Un país así no está preparado para afrontar una crisis como la del Covid y eso explica por qué, hasta ahora, España, sigue a la cabeza en el mayor porcentaje de víctimas por habitantes. Es significativo que los medios, especialmente oficiales, alardeen de países que van por delante del nuestro en número de muerte… ¿Cómo no iban a ir países como EEUU, Italia, Reino Unido o Francia, por delante, teniendo una población mayor que la nuestra? Las cifras en bruto no significan nada, salvo una coartada para el gobierno español: lo que cuentan son los porcentajes de muertes en relación a la población total. Y en este terreno, desgraciadamente, somos líderes mundiales.
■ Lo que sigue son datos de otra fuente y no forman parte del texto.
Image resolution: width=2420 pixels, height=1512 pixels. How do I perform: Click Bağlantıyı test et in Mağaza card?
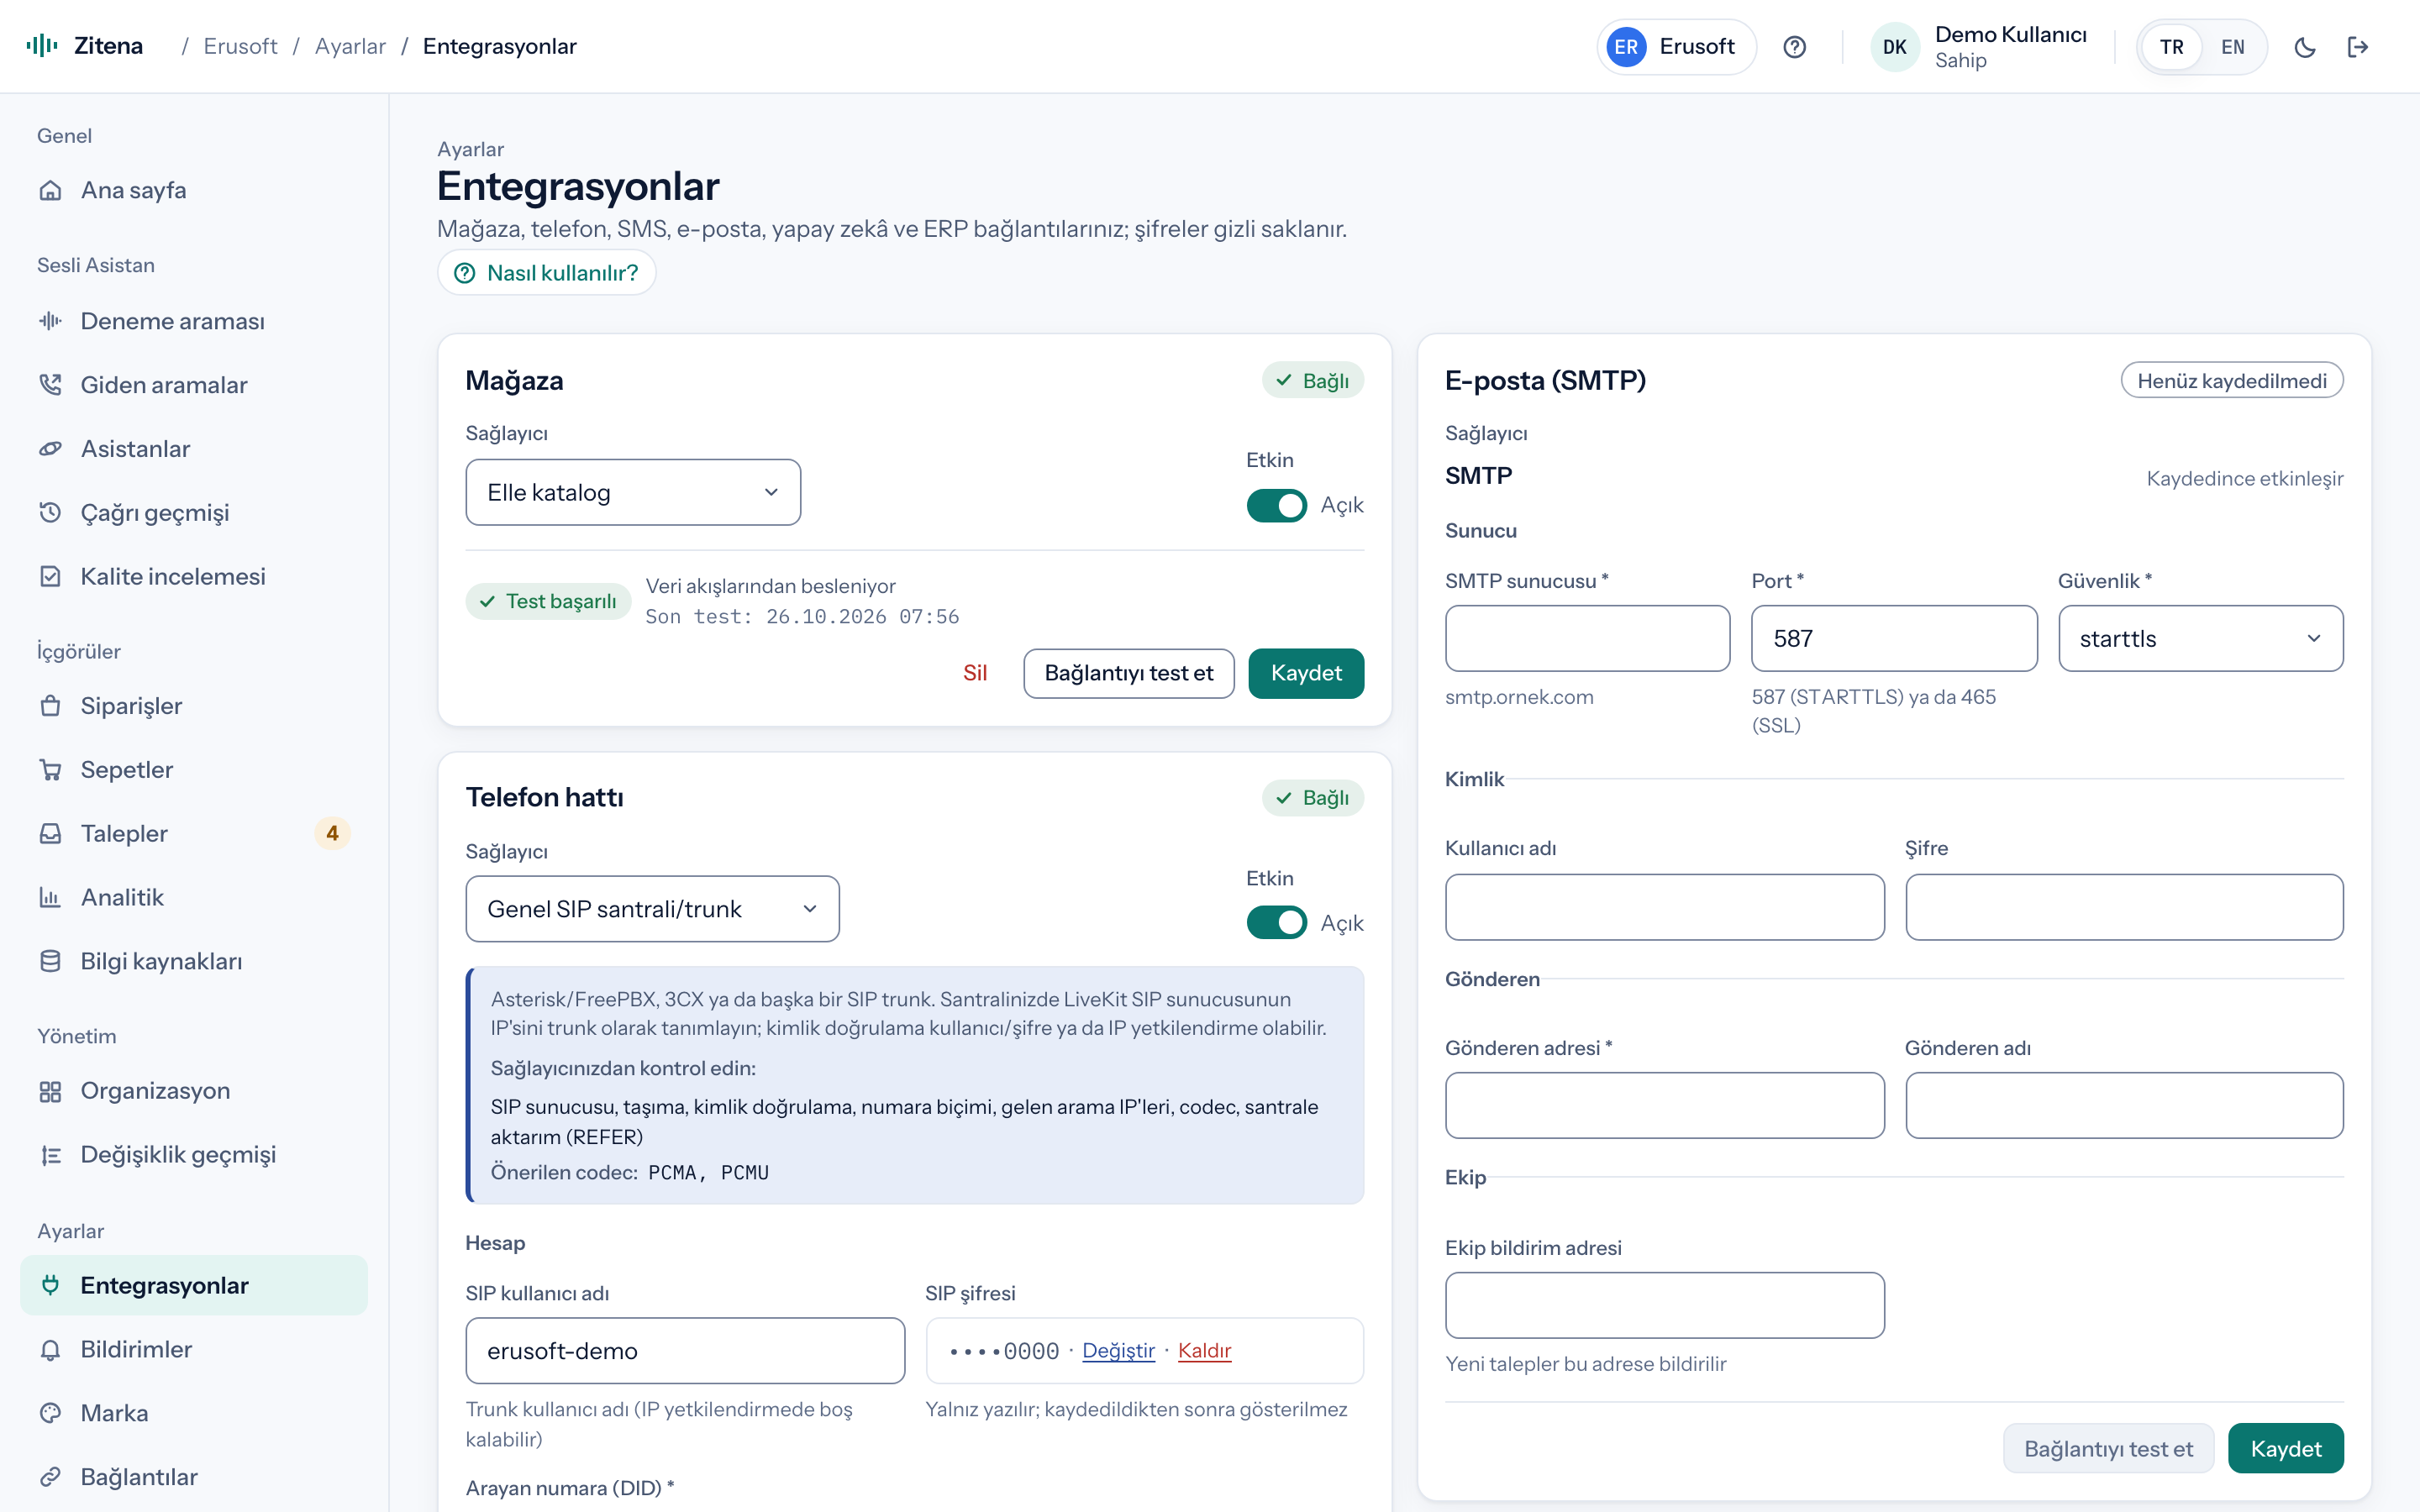[1128, 673]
El principio de prudencia determinaría que la crisis -no concluida- del Covid-19 marcaría el final de la globalización, la reimplantación de aranceles, la disminución del comercio mundial y la reindustrialización de los países, poner coto a la inmigración masiva y procurar que el turismo descendiera a un nivel a “apoyo” a la economía española, en lugar de ser el pilar central… Incluso a nivel internacional, el hecho de que todas las pandemias procedan de determinadas zonas del planeta obligaría en buena lógica a que la “comunidad internacional”, tomara cartas en el asunto y obligar a estos países a mejorar sus sistemas sanitarios y a garantizar que no seguirán siendo focos de difusión de pandemias.
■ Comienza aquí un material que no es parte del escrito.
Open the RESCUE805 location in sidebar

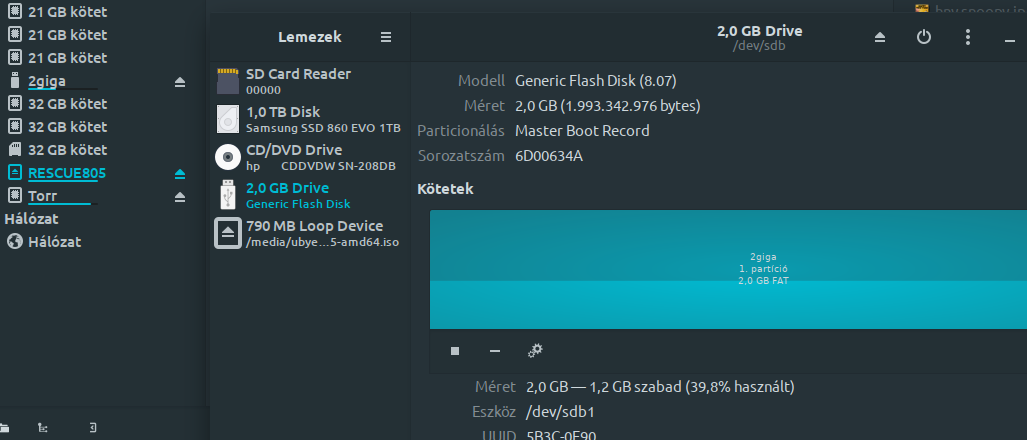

De hecho, la crisis sanitaria es solamente uno de los aspectos en donde la globalización ha fracasado. La movilidad internacional de capitales -siempre en busca de las mejores áreas de inversión- es inaceptable para un mundo demasiado desigual. La propia globalización es inasumible mientras no existan igualdad de condiciones para la competencia entre los países. La inmigración “laboral” es inútil en países con altas tasas de paro, como España, y en un momento en el que se inicia la época robótica que asumirá un 20% del mercado laboral en los próximos años y que se hará cada vez más presente en los campos y en aquellas actividades poco cualificadas que suele realizar la inmigración.

Pero una cosa es la lógica y otra las pautas que mueven a los gobiernos.

De todas formas, los rebrotes y mutaciones del Covid-19 garantizan que la globalización y sus prácticas, están condenadas a muerte. La economía mundial no podrá soportar, ni nuevos -y presumibles- parones como el que se ha producido entre marzo y junio de 2020, ni un descenso de la población mundial, del consumo y de los intercambios comerciales. Pero, el gran problema, es que los gobiernos, en la actualidad, resultan incapaces de planificar, idear y establecer nuevos patrones económicos que garanticen prosperidad en las poblaciones, seguridad sanitaria y estabilidad para los próximos años.

La globalización ha muerto -el Covid-19 la ha rematado. Pero no hay enterradores con valor suficiente para reconocerlo, ni gobiernos con imaginación suficiente para planificar el futuro más allá de los tópicos del “mundialismo”, de las ilusiones “neoliberales” y de las impostaciones de la izquierda marciana.